* THE TASK: Extract all of the data below and reproduce every line word for word, with nothing changed.

--- begin STORED ROWS ---

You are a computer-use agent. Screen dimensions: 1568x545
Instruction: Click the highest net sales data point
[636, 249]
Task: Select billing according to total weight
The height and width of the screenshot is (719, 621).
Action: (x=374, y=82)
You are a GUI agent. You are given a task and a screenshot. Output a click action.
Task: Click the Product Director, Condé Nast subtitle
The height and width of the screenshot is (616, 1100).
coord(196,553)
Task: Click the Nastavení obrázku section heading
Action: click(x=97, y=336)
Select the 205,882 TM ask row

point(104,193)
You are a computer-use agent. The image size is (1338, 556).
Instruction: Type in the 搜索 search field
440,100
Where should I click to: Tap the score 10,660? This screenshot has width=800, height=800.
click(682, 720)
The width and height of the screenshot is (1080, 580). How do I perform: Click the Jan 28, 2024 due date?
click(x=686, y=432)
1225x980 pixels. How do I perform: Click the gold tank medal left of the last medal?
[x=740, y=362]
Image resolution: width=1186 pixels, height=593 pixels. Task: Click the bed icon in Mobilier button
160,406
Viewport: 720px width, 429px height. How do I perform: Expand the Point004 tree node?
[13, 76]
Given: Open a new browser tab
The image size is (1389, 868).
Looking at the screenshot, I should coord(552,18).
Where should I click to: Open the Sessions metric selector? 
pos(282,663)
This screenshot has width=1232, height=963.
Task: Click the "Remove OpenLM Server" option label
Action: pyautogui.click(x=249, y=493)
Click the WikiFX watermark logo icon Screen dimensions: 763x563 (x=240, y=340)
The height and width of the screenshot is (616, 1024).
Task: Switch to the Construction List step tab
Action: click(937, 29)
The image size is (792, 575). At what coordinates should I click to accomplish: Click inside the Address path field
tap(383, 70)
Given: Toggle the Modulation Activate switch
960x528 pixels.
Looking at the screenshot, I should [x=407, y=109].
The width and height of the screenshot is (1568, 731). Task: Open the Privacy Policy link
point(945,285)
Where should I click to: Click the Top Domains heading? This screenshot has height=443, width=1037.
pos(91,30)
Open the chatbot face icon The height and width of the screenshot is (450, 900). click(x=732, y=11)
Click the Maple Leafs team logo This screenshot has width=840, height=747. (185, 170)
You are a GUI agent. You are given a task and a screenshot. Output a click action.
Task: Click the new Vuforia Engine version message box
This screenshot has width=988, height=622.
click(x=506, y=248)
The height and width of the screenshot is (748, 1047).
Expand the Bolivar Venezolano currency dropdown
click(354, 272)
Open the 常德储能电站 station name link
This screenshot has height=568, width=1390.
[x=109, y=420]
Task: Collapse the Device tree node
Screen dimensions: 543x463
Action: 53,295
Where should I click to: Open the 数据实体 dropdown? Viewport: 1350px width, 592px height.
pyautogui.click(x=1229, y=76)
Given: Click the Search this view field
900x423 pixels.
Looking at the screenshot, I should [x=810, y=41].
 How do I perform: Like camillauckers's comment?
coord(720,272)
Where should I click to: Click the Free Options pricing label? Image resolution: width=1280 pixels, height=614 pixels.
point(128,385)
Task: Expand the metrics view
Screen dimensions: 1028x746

--- end STORED ROWS ---

* RESPONSE TO THE EXERCISE:
You are a computer-use agent. Screen dimensions: 1568x545
Instruction: Click the highest net sales data point
[636, 249]
Task: Select billing according to total weight
The height and width of the screenshot is (719, 621).
Action: (x=374, y=82)
You are a GUI agent. You are given a task and a screenshot. Output a click action.
Task: Click the Product Director, Condé Nast subtitle
The height and width of the screenshot is (616, 1100).
coord(196,553)
Task: Click the Nastavení obrázku section heading
Action: click(x=97, y=336)
Select the 205,882 TM ask row

point(104,193)
You are a computer-use agent. The image size is (1338, 556).
Instruction: Type in the 搜索 search field
440,100
Where should I click to: Tap the score 10,660? This screenshot has width=800, height=800.
click(682, 720)
The width and height of the screenshot is (1080, 580). How do I perform: Click the Jan 28, 2024 due date?
click(x=686, y=432)
1225x980 pixels. How do I perform: Click the gold tank medal left of the last medal?
[x=740, y=362]
Image resolution: width=1186 pixels, height=593 pixels. Task: Click the bed icon in Mobilier button
160,406
Viewport: 720px width, 429px height. How do I perform: Expand the Point004 tree node?
[13, 76]
Given: Open a new browser tab
The image size is (1389, 868).
Looking at the screenshot, I should coord(552,18).
Where should I click to: Open the Sessions metric selector? 
pos(282,663)
This screenshot has width=1232, height=963.
Task: Click the "Remove OpenLM Server" option label
Action: pyautogui.click(x=249, y=493)
Click the WikiFX watermark logo icon Screen dimensions: 763x563 (x=240, y=340)
The height and width of the screenshot is (616, 1024).
Task: Switch to the Construction List step tab
Action: click(937, 29)
The image size is (792, 575). At what coordinates should I click to accomplish: Click inside the Address path field
tap(383, 70)
Given: Toggle the Modulation Activate switch
960x528 pixels.
Looking at the screenshot, I should [x=407, y=109].
The width and height of the screenshot is (1568, 731). Task: Open the Privacy Policy link
point(945,285)
Where should I click to: Click the Top Domains heading? This screenshot has height=443, width=1037.
pos(91,30)
Open the chatbot face icon The height and width of the screenshot is (450, 900). click(x=732, y=11)
Click the Maple Leafs team logo This screenshot has width=840, height=747. (185, 170)
You are a GUI agent. You are given a task and a screenshot. Output a click action.
Task: Click the new Vuforia Engine version message box
This screenshot has width=988, height=622.
click(x=506, y=248)
The height and width of the screenshot is (748, 1047).
Expand the Bolivar Venezolano currency dropdown
click(354, 272)
Open the 常德储能电站 station name link
This screenshot has height=568, width=1390.
[x=109, y=420]
Task: Collapse the Device tree node
Screen dimensions: 543x463
Action: 53,295
Where should I click to: Open the 数据实体 dropdown? Viewport: 1350px width, 592px height.
pyautogui.click(x=1229, y=76)
Given: Click the Search this view field
900x423 pixels.
Looking at the screenshot, I should [x=810, y=41].
 How do I perform: Like camillauckers's comment?
coord(720,272)
Where should I click to: Click the Free Options pricing label? Image resolution: width=1280 pixels, height=614 pixels.
point(128,385)
Task: Expand the metrics view
Screen dimensions: 1028x746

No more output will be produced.